Russia wants fair rules on sovereign debt
naky
www.diecastingpartsupplier.com
2015-12-23 15:50:48
Imagine the Greek government had insisted that EU institutions accept the same haircut as the country’s private creditors. The reaction in European capitals would have been frosty. Yet this is the position now taken by Kiev with respect to Ukraine’s $3bn eurobond held by Russia.
Russia’s financing was not made for commercial gain. Just as America and Britain regularly do, it provided assistance to a country whose policies it supported. The US is now supporting the current Ukrainian government through its USAID guarantee programme.

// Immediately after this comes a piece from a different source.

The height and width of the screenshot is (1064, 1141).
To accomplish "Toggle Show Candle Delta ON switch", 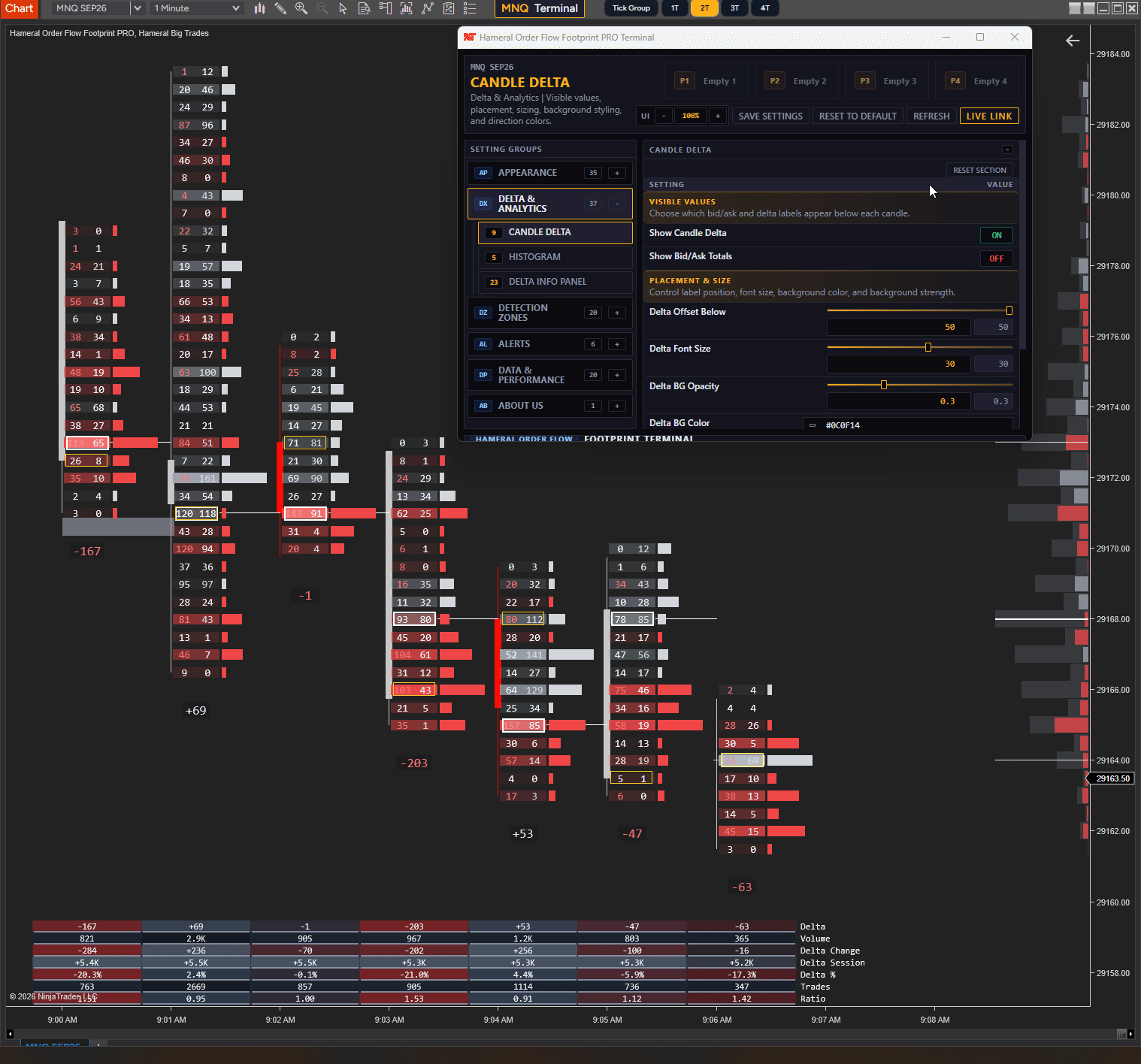I will [x=997, y=235].
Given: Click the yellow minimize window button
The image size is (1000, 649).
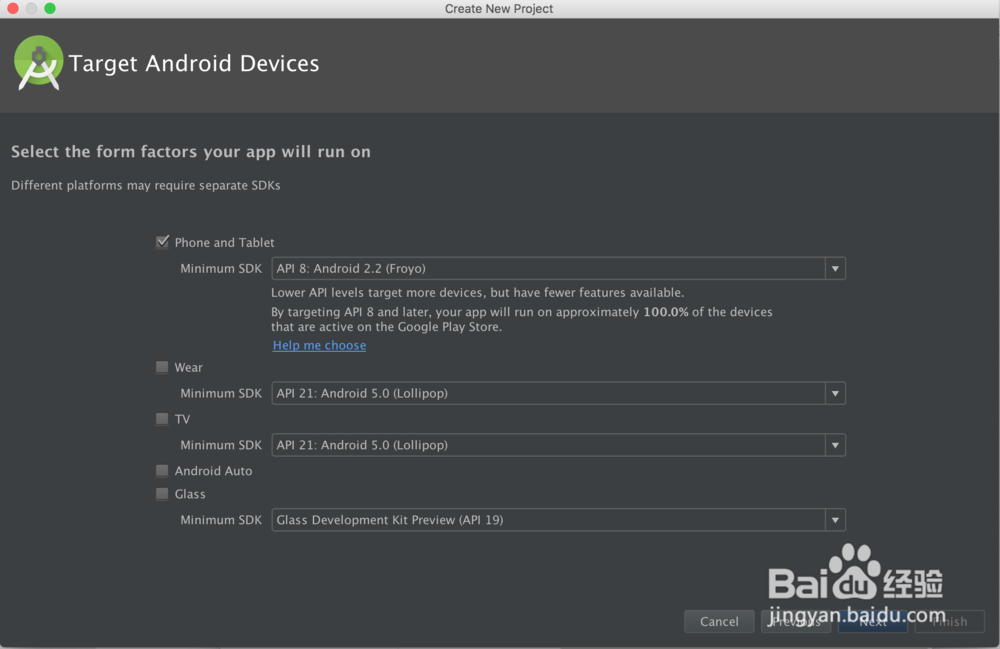Looking at the screenshot, I should coord(31,9).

Longstanding international practice dictates that Russia’s official credit should have been afforded preferential treatment compared with private credits, and the same treatment as other official credits. Yet when Ukraine recently restructured its debt it treated Russia’s claim as a private credit, while excluding all other official credits (including USAID-guaranteed credits) from the 20 per cent haircut and four-year maturity extension agreed with private creditors.

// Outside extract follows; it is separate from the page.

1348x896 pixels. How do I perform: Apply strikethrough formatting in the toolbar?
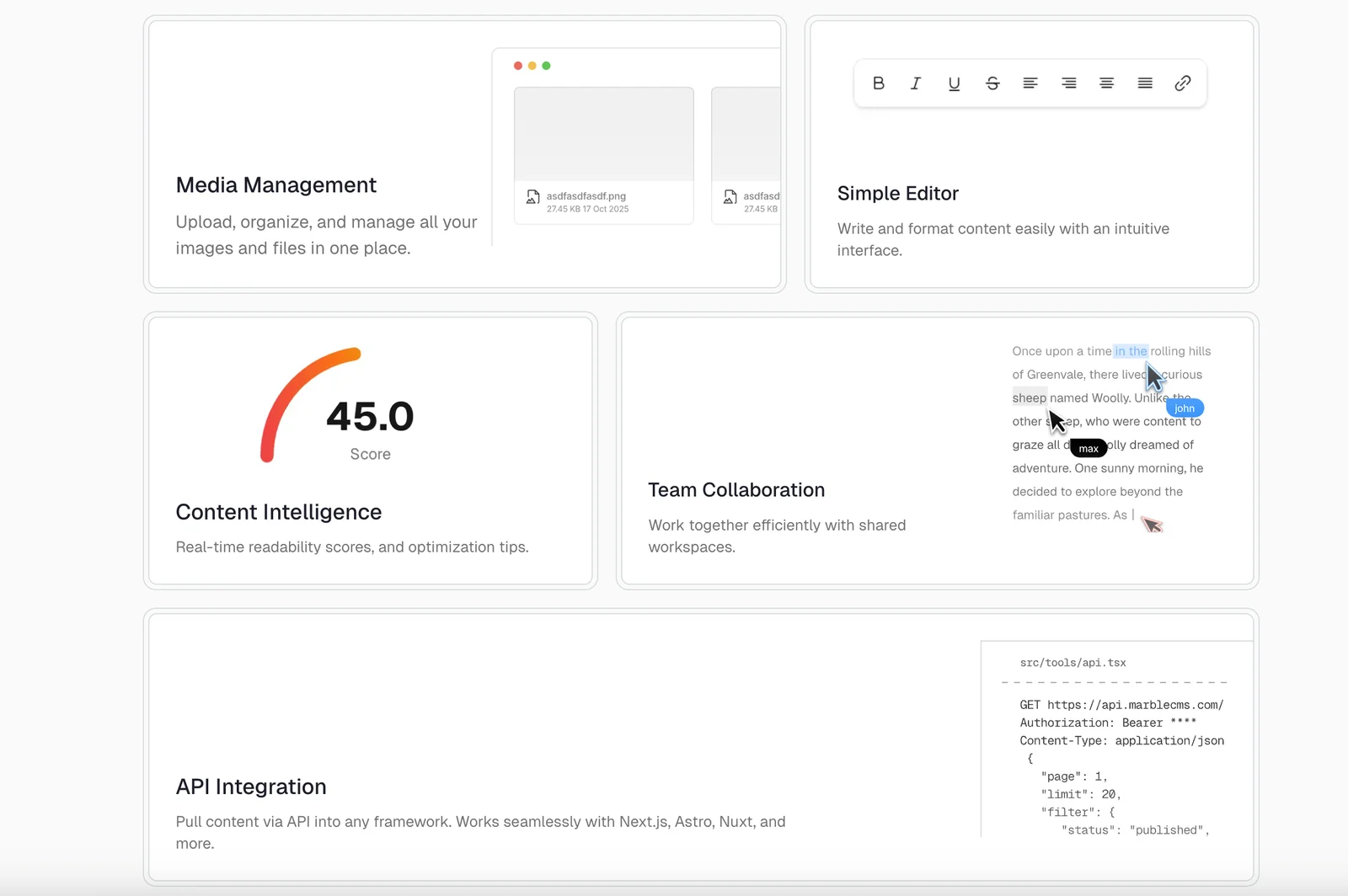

Russia has experience of accepted international practice. Following the August 1998 financial crisis, our private creditors wrote off more than one-third of their claims, while official creditors refused to accept any haircut. More recently, European authorities insisted that Greece’s private creditors accept an even larger haircut, but rejected Greece’s requests that its official creditors write-off a portion of their claims.
Official bilateral lending is an indispensable supplement to the IMF’s own funding efforts. If the IMF were to lend into arrears on Russia’s eurobond, official bilateral creditors are likely to be reluctant to lend to sovereign borrowers that cannot access private markets, for fear that their public policy-motivated financing may be restructured with the claims of the debtor’s private, profit-seeking lenders. This is why the IMF has long refused to lend into official arrears.
It must be a core principle of IMF lending that a borrower may receive funding only if it negotiates in good faith with official creditors. Ukraine has not. In addition to refusing to treat Russia’s claim as an official credit, Ukraine has contractually committed in its new private-sector bonds not to repay Russia’s claim in accordance with its terms, and not to offer Russia an alternative having a value even equal to the package offered to private sector creditors.
In contrast, Russia has exercised considerable restraint in not accelerating its eurobond — which could have seriously complicated Ukraine’s restructuring — even though Ukraine long ago breached its undertaking not to allow its debt to exceed 60 per cent of its GDP. Russia has also proposed to defer our eurobond, so that it would be repaid in three annual instalments of $1bn in 2016, 2017 and 2018, with interest and a suitable western guarantee. The IMF has publicly called our proposal a “positive step”.
The international framework that has guided debtors, creditors and others in dealing with sovereign financial distress over the past 50 years has been successful in large part due to the work of the IMF. Its well-founded principles should be changed only after due consideration, and not in response to the politics of the moment.